_Instructions to follow_
In the records below, tally the lines that contain the word "Given" and give only that number.

[Saved entries]
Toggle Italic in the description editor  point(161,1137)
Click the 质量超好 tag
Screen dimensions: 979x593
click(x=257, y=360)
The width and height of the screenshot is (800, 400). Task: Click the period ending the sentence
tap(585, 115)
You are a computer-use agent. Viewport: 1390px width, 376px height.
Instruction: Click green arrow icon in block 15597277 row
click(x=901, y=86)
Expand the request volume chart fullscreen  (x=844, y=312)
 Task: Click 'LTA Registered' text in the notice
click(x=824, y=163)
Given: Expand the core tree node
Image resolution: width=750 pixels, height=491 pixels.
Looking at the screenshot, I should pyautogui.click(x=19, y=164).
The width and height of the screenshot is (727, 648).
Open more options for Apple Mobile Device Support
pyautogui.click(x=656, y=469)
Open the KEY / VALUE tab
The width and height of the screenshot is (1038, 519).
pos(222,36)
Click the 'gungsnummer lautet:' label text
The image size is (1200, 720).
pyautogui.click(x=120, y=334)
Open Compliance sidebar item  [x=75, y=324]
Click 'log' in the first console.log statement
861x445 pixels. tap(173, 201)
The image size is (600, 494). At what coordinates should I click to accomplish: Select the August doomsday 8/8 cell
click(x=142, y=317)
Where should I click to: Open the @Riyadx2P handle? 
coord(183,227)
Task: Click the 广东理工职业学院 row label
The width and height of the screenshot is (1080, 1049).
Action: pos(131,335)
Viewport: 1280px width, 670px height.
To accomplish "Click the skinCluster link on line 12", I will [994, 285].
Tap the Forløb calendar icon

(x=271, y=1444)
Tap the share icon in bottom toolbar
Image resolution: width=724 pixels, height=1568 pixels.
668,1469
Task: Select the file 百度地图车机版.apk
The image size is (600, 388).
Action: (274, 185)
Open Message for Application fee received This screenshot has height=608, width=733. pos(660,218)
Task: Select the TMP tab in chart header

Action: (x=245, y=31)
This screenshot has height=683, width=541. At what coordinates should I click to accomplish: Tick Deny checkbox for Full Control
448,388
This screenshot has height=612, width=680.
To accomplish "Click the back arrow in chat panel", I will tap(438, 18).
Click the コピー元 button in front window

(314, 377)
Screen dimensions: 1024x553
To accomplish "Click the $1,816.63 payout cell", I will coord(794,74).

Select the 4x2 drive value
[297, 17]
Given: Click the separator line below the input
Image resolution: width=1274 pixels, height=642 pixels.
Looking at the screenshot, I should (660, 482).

_Output below_
2